Being a thirty year veteran of the Washington policy scene, some of my “light” reading consists of reports and analyses published by this town’s numerous government departments, federally-funded research organizations, independent think tanks and policy centers. Whatever the topic, somebody in Washington has done a study; when it is a big policy issue or if lots of money is involved, you can usually find dozens of reports, commentaries, testimonies and briefings.

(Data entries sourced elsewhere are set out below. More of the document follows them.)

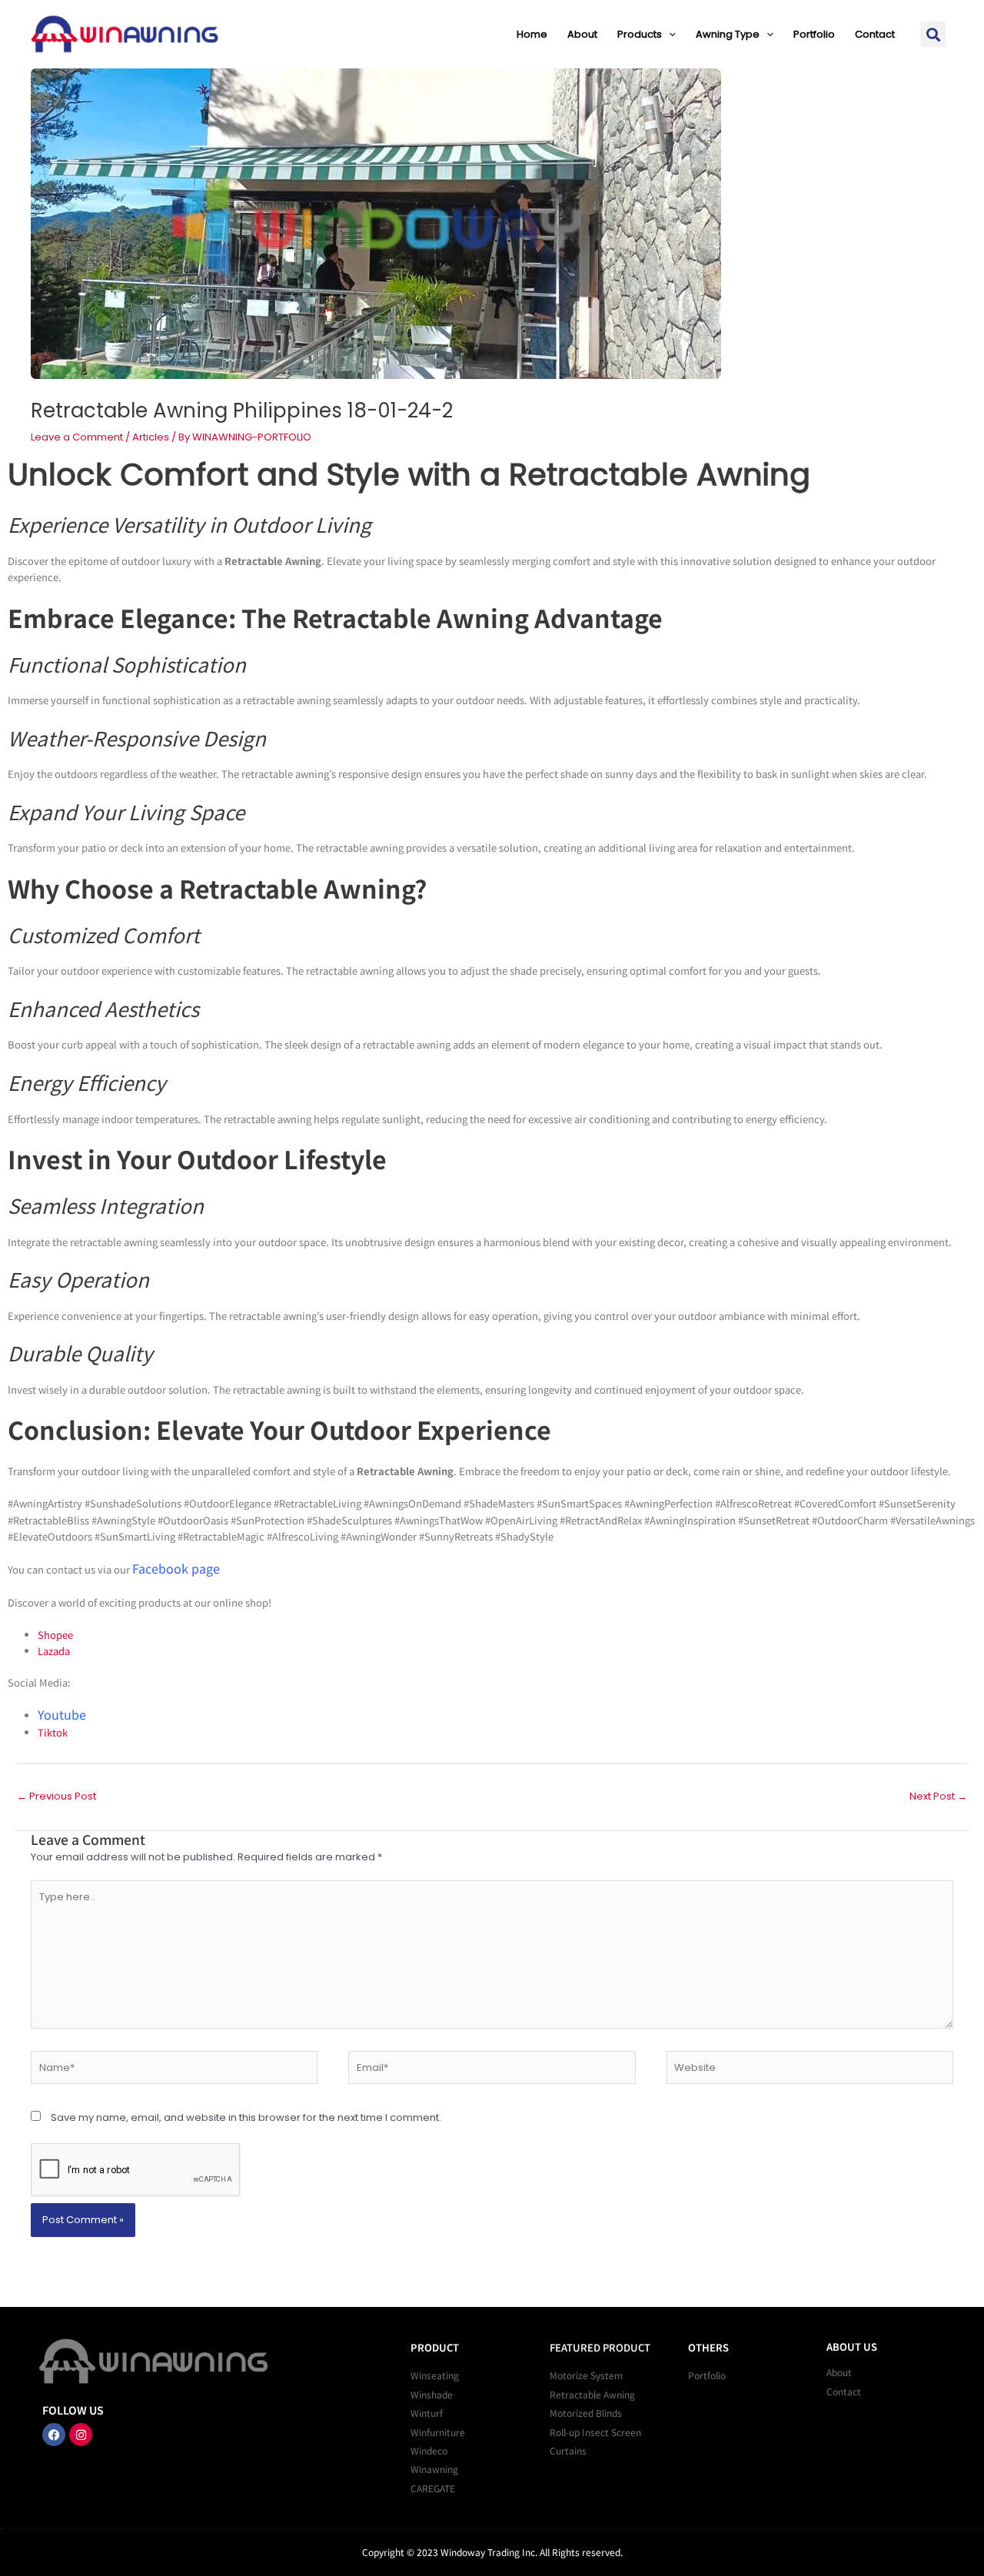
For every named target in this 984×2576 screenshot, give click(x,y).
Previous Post (56, 1796)
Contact (875, 34)
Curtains (568, 2450)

Still, it is unusual for me in the same day to run across two current sources that raise serious questions regarding the ability of the U.S. Air Force to manage its supply chains and support the maintenance, repair and overhaul (MRO) of its aircraft fleets. Why is this significant? Because of all the military services the Air Force is most insistent about its ability to perform these functions successfully and save money in the process. Not in all cases, certainly. But Air Force sources insist that business case analyses they have sponsored generally support their contention that their Air Logistics Centers can do sustainment work more cheaply than the private sector alternative. An efficient supply chain is critical to keeping costs of MRO work low. Also, the Air Force wants to take responsibility for managing the global supply chain for the F-35 Joint Strike Fighter away from prime contractor Lockheed Martin.
The first report that caught my attention was one by the National Research Council of the National Academy of Sciences with the title Examination of the U.S. Air Force’s Aircraft Sustainment Needs in the Future and Their Strategy to Meet those Needs. Hot stuff, right? What makes this study even more interesting is that it was commissioned and supported by the Air Force. A major conclusion of this study was that the supply chain for aircraft spare parts which involves both the Air Force and the Defense Logistics Agency is broken.
“To a severe extent, the supply chain’s ability to provide spare parts to the maintenance organizations is ineffective and disrupts depot maintenance and parts repair. There are mismatches between direct support to production activities and the growth of requirements at the production level. Importantly, a modern enterprise resource planning tool, although promised as “forthcoming,” is not available, despite being desperately needed. Finally, and disappointingly, despite repeated requests for key measures of effectiveness and efficiency, the only well-defined metric supplied was for aircraft availability, and many more organizations than just the ALCs impact aircraft availability. The ALCs make the current situation work, but the full spectrum of resources needed to make an effective and efficient organization is not available.”
The second analysis I ran across dovetails with the one by the National Resource Council. It concerns the Pentagon’s efforts to implement modern enterprise resource planning (ERP) and supply chain management systems. In testimony before the House Armed Services Committee, Feriz Khan, Director of Financial Management and Accountability for the Government Accountability Office (GAO) stated that “DOD’s ERP implementation has been impaired by delays, cost increases, failures in delivering the necessary functionality, and a lack of compliance with required standards. Delays in implementation have extended the use of existing duplicative, stovepiped systems, and the need to fund them.” Among the programs with major difficulties, delays and cost overruns, according to Khan, are the Air Force’s two premier supply chain management and ERP systems, the Expeditionary Combat Support System (ECSS) and the Defense Enterprise Accounting and Management System (DEAMS).
Two independent, even unrelated, analyses produced this year basically concluded that the Air Force currently lacks the capacities, including ERP systems, to successfully manage its supply chains. Private companies have been managing global supply chains and successfully employing ERP systems for decades. So good is Lockheed Martin at running supply chains that it, along with Michelin Tires, won a prize this year for its management of one that provides aircraft tires to the military worldwide.
So what makes the Air Force think that it can manage better than Lockheed Martin the global supply chain for F-35 spare parts, an aircraft that has not even entered full rate production, will be deployed in the thousands and be operated by the U.S. Air Force, the U.S. Navy, the Marine Corps and at least eight foreign countries? From its inception, the F-35 program was planned on the basis of a single, integrated global supply chain designed to save on sustainment costs. If the Air Force takes over managing spare parts there will be two supply chains, one run by Lockheed Martin for the JSF’s production line and another managed by the Air Force to support deployed aircraft and two supply chain managers. Oh yes, according to the GAO, one of these managers doesn’t have a working ERP system. How could this possibly save money and improve performance?
There are published reports that the Pentagon intends to demand that Lockheed Martin absorb any future costs associated with design changes to the aircraft under a so-called concurrency clause. My colleague, Loren Thompson, has warned that this alone could kill the program. It would certainly raise the cost of buying the F-35. At the same time the Air Force wants to insource the F-35 supply chain, thereby almost certainly increasing the program’s sustainment costs. How many ways can the Pentagon devise to undermine its one new fighter program?